« Je rappelle qu'autour de la France se sont agrégées les mêmes positions de la Pologne, de la Hongrie, de l'Autriche, de l'Irlande, de la Belgique. Alors certes, il manque un pays qui aurait fait la différence pour obtenir la minorité de blocage, mais la voix de la France s'est fait entendre », a dit la ministre vendredi soir à la presse.
Ce vote « n'est pas la fin de l'histoire. Il y a un acteur majeur qui va rentrer en ligne de compte, c'est le Parlement européen. Et puis nous n'hésiterons pas à prendre unilatéralement un certain nombre de mesures dès lors que nous considérons que nos filières (agricoles) sont en danger », a-t-elle ajouté, citant l'interdiction déjà actée de produits importés traités avec cinq pesticides interdits dans l'UE.
Interrogée sur une éventuelle application provisoire de l'accord, après sa signature au Paraguay mi-janvier mais avant sa ratification par le Parlement, la ministre a appelé à une consultation préalable des parlementaires.
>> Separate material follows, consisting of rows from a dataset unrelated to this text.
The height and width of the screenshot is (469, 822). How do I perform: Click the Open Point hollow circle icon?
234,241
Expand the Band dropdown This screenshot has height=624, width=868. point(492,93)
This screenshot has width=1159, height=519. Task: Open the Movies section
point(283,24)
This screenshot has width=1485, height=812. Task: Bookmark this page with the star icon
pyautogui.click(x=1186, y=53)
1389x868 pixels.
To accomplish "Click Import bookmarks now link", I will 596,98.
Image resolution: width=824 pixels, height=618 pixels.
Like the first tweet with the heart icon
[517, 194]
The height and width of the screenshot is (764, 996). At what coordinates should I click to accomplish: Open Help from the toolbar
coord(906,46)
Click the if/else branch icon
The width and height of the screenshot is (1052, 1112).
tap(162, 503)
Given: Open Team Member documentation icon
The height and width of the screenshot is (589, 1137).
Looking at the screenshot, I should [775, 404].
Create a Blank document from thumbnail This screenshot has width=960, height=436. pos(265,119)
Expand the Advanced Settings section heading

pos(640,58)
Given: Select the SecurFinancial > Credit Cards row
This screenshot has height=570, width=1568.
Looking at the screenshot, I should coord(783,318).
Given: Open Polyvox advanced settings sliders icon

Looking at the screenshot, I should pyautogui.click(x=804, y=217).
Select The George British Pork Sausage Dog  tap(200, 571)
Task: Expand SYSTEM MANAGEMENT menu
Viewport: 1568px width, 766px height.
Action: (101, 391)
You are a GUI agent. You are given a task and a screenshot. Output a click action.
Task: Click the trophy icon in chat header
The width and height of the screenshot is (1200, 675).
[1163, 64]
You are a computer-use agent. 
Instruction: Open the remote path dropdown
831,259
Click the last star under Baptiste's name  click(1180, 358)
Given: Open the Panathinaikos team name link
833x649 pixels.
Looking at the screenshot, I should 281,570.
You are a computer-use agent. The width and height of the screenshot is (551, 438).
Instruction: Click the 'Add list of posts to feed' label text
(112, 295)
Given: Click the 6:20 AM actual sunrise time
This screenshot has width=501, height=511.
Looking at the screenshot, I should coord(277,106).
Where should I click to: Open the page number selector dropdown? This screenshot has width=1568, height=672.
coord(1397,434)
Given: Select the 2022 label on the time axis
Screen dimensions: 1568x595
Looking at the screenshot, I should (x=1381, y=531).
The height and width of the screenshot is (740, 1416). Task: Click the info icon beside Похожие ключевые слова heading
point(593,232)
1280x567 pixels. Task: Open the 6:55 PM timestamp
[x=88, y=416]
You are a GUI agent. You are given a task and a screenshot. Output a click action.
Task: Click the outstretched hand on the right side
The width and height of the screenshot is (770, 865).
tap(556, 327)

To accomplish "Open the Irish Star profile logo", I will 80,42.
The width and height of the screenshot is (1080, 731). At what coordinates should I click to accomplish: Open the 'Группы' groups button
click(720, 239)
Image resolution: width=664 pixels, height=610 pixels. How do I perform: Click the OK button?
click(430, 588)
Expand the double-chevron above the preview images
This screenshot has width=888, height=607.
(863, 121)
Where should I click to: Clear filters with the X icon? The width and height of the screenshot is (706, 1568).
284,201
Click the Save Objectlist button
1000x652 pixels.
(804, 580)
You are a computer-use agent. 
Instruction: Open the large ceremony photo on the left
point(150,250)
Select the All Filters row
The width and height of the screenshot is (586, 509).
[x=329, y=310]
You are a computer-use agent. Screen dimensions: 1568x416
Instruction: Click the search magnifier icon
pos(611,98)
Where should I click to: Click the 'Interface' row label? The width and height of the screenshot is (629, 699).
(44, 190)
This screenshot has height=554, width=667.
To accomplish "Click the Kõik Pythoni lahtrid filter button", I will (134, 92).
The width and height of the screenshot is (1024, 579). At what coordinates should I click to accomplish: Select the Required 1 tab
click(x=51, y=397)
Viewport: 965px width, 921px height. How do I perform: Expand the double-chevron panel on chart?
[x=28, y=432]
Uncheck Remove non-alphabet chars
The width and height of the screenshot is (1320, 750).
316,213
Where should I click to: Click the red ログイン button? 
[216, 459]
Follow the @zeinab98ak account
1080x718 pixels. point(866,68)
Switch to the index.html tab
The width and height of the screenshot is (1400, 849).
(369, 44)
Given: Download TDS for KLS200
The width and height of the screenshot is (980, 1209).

« Je souhaite que la démocratie soit honorée (...) je pense que la consultation du Parlement européen est une étape absolument indispensable pour valider l'accord, » a-t-elle répondu.
« Je ne souhaite pas qu'il y ait une application provisoire. Et je souhaite, comme le Premier ministre, que le Parlement européen soit consulté au bon moment, en bonne et due forme. Mais je sais que des discussions intenses se conduisent en ce moment en la matière », a-t-elle encore dit.